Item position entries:
↓↓↓
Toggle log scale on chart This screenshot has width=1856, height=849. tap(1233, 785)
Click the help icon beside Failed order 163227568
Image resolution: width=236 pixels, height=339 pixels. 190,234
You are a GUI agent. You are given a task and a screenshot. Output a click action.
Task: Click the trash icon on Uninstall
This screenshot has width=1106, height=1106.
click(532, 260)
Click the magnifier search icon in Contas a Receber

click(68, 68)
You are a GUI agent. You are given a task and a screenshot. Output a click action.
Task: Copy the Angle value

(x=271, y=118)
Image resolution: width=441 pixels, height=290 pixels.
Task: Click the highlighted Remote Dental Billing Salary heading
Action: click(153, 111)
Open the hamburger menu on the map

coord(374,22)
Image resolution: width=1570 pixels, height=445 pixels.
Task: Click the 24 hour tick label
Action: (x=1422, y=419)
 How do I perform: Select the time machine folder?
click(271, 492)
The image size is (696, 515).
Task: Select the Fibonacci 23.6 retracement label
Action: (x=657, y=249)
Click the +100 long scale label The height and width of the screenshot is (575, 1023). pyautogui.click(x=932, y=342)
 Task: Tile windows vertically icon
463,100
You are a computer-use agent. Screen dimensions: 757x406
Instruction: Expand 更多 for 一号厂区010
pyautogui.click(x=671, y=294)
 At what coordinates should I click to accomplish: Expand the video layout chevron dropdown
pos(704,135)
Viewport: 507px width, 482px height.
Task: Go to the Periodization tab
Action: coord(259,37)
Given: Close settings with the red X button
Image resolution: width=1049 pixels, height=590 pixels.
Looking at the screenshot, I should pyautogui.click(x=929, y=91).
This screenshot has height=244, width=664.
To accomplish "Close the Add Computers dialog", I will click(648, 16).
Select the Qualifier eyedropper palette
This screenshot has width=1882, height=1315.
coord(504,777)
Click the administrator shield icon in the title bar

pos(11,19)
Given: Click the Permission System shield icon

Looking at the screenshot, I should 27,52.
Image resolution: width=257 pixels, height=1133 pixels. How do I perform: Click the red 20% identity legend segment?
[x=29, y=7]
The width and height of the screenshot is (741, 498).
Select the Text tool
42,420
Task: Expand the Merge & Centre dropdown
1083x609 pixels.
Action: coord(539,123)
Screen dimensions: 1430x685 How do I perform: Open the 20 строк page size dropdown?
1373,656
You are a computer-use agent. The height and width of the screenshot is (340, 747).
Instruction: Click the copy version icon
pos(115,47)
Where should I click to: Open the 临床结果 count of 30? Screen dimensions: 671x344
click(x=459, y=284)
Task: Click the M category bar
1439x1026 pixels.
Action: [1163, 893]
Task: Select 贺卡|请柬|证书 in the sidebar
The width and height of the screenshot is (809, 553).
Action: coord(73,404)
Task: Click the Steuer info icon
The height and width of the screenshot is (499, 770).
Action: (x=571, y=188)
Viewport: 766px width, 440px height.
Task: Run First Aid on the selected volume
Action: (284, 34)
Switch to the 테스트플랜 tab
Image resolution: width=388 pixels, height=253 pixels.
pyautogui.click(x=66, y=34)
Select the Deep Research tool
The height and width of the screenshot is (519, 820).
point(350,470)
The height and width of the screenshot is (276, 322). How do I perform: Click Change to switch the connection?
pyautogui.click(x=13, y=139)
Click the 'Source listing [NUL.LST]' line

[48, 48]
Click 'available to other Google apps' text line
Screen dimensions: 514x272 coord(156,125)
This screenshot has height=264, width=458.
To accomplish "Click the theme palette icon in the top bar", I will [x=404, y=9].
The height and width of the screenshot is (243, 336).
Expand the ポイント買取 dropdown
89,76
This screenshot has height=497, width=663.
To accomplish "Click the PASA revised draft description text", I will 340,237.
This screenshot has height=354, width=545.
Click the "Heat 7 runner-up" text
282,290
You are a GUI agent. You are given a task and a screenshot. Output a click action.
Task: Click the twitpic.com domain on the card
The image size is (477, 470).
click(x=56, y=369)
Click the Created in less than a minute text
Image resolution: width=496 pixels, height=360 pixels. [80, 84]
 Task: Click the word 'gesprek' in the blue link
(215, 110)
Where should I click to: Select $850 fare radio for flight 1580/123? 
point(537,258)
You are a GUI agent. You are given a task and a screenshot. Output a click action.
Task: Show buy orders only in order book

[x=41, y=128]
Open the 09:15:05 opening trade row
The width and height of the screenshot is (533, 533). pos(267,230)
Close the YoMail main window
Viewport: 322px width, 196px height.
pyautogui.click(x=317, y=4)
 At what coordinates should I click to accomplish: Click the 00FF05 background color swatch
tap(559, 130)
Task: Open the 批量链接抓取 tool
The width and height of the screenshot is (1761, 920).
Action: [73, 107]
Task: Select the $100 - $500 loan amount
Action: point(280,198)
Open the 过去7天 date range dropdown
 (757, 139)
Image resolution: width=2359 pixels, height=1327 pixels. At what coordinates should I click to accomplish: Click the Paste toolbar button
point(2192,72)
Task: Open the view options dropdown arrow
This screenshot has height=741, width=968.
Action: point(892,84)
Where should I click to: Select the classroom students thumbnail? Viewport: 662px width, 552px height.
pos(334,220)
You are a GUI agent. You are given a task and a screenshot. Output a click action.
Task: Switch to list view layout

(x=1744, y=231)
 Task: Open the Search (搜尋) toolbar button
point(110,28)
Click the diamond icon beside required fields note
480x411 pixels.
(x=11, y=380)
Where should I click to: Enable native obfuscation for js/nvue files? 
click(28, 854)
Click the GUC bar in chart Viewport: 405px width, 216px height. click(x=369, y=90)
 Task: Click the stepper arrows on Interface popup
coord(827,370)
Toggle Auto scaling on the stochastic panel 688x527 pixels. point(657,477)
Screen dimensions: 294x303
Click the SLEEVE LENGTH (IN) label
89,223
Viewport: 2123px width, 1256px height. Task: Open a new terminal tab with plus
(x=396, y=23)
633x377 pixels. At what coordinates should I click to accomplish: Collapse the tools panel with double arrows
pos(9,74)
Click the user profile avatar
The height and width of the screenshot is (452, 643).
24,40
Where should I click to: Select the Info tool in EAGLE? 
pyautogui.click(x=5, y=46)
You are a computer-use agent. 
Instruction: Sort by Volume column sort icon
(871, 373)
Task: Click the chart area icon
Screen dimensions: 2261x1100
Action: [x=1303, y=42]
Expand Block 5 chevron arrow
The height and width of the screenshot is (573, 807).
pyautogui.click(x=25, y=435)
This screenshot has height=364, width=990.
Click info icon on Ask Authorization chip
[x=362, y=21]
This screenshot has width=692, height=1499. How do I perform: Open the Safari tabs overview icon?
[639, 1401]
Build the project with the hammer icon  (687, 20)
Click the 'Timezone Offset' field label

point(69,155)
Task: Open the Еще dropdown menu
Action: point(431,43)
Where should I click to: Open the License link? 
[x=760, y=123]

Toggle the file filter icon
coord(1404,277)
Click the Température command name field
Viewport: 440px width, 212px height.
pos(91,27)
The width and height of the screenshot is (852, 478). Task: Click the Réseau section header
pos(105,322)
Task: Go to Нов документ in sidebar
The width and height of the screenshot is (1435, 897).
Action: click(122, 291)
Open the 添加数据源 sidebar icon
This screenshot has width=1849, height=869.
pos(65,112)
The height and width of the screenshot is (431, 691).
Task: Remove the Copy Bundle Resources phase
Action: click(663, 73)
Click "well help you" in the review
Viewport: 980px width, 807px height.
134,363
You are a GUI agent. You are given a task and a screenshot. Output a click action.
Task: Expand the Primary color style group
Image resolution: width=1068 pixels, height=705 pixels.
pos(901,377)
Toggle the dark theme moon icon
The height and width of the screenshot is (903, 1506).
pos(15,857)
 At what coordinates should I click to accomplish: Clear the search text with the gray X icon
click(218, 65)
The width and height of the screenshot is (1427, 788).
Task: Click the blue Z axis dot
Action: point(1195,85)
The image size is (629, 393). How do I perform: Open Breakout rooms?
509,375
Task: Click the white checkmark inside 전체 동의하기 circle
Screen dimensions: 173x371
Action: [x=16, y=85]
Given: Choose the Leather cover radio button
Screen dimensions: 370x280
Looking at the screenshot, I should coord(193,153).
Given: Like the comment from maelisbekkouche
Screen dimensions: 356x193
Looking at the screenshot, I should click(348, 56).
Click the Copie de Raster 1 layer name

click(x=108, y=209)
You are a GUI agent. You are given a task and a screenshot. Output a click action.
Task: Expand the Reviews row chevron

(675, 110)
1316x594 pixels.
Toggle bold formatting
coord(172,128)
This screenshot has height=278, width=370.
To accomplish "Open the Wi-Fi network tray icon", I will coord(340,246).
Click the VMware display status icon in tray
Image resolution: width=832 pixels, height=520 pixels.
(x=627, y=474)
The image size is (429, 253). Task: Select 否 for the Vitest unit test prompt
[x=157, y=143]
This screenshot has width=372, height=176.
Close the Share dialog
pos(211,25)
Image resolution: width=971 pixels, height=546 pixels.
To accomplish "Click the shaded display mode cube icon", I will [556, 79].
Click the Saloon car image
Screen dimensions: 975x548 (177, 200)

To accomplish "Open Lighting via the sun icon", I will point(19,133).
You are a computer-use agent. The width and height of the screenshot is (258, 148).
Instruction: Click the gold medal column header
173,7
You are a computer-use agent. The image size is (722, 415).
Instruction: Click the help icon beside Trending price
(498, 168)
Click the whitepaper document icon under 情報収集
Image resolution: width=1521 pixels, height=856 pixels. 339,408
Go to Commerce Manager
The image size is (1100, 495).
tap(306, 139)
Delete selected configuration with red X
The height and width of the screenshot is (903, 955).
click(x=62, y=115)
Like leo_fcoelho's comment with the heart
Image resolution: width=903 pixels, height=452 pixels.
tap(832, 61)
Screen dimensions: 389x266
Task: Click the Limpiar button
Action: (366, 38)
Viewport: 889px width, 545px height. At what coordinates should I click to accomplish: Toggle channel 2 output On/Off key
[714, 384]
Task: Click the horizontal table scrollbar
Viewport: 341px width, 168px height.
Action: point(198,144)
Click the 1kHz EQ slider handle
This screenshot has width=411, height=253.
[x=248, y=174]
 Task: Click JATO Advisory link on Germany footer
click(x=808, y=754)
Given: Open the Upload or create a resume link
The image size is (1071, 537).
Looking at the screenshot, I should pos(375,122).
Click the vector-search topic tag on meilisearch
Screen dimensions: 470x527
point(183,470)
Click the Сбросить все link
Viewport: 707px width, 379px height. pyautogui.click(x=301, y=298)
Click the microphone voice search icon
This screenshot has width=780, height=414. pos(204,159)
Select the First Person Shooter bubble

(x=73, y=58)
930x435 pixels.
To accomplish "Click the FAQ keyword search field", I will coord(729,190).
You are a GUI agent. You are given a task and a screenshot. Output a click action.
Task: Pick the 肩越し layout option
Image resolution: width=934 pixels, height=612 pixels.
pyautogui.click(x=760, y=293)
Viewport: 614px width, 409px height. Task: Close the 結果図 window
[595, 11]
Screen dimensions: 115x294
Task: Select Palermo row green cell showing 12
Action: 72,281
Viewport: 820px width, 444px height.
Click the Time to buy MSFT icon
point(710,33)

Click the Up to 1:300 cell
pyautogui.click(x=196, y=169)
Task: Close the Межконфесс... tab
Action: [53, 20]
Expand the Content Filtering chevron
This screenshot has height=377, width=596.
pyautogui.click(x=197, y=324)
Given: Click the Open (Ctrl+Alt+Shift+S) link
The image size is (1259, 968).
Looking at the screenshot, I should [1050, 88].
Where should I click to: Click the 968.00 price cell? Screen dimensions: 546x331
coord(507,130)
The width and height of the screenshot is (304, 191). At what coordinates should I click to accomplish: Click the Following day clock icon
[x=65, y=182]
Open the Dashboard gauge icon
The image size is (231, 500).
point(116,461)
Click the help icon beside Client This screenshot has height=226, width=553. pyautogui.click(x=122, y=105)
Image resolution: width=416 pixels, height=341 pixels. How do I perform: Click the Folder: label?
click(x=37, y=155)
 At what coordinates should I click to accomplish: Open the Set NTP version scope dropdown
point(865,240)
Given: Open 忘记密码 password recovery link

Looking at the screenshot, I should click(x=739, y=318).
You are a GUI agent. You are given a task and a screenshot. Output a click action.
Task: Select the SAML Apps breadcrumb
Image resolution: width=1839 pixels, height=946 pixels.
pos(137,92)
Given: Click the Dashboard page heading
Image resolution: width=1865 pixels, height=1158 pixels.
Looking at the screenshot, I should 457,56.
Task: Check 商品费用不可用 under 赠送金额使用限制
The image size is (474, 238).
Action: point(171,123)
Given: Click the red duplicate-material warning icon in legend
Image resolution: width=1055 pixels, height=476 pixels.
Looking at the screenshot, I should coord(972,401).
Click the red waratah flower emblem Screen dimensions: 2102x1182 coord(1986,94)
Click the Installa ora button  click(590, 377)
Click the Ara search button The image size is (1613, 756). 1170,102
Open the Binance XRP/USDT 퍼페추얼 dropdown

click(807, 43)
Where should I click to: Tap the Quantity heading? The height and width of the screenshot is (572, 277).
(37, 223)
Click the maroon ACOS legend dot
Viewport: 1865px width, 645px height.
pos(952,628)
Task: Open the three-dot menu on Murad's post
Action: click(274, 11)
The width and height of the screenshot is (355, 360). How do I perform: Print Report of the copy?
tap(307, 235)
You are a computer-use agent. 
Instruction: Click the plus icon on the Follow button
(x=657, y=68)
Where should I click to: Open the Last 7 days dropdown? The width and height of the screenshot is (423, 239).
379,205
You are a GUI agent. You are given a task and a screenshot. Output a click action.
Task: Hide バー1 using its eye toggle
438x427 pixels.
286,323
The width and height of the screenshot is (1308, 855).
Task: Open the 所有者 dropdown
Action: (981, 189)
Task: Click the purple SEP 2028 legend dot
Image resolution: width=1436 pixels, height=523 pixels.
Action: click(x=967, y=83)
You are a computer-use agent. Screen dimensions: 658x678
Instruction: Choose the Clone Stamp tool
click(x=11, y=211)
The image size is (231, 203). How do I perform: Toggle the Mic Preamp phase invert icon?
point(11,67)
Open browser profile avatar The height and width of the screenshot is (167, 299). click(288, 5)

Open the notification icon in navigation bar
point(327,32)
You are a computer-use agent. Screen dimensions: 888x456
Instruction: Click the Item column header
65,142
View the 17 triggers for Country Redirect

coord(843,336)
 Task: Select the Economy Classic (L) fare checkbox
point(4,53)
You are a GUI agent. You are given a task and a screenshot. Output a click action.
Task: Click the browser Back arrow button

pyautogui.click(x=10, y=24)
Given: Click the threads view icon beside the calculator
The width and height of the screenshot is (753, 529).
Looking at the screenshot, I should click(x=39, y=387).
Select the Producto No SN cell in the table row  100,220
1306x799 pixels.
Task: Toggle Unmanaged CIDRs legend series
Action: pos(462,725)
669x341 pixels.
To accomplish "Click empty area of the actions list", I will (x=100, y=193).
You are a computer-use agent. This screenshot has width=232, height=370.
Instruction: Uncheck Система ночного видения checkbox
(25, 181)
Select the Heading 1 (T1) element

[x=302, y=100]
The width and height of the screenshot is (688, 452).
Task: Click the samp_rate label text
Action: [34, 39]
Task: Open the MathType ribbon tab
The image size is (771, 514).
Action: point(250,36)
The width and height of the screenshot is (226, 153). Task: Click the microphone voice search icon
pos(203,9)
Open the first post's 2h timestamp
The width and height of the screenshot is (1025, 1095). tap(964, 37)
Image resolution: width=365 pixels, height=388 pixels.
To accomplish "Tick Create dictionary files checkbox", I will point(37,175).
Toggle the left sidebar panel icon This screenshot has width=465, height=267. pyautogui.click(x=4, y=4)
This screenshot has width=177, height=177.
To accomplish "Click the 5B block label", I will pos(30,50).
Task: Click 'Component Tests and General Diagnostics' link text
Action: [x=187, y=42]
↑↑↑
EXERCISE DETAILS: Retype the rows above from the line with "Given: Click the Open (Ctrl+Alt+Shift+S) link" to the line with "Looking at the screenshot, I should 457,56.", both included.

SOLUTION BELOW:
Given: Click the Open (Ctrl+Alt+Shift+S) link
The image size is (1259, 968).
Looking at the screenshot, I should [1050, 88].
Where should I click to: Click the 968.00 price cell? Screen dimensions: 546x331
coord(507,130)
The width and height of the screenshot is (304, 191). At what coordinates should I click to accomplish: Click the Following day clock icon
[x=65, y=182]
Open the Dashboard gauge icon
The image size is (231, 500).
point(116,461)
Click the help icon beside Client This screenshot has height=226, width=553. pyautogui.click(x=122, y=105)
Image resolution: width=416 pixels, height=341 pixels. How do I perform: Click the Folder: label?
click(x=37, y=155)
 At what coordinates should I click to accomplish: Open the Set NTP version scope dropdown
point(865,240)
Given: Open 忘记密码 password recovery link

Looking at the screenshot, I should click(x=739, y=318).
You are a GUI agent. You are given a task and a screenshot. Output a click action.
Task: Select the SAML Apps breadcrumb
Image resolution: width=1839 pixels, height=946 pixels.
pos(137,92)
Given: Click the Dashboard page heading
Image resolution: width=1865 pixels, height=1158 pixels.
Looking at the screenshot, I should 457,56.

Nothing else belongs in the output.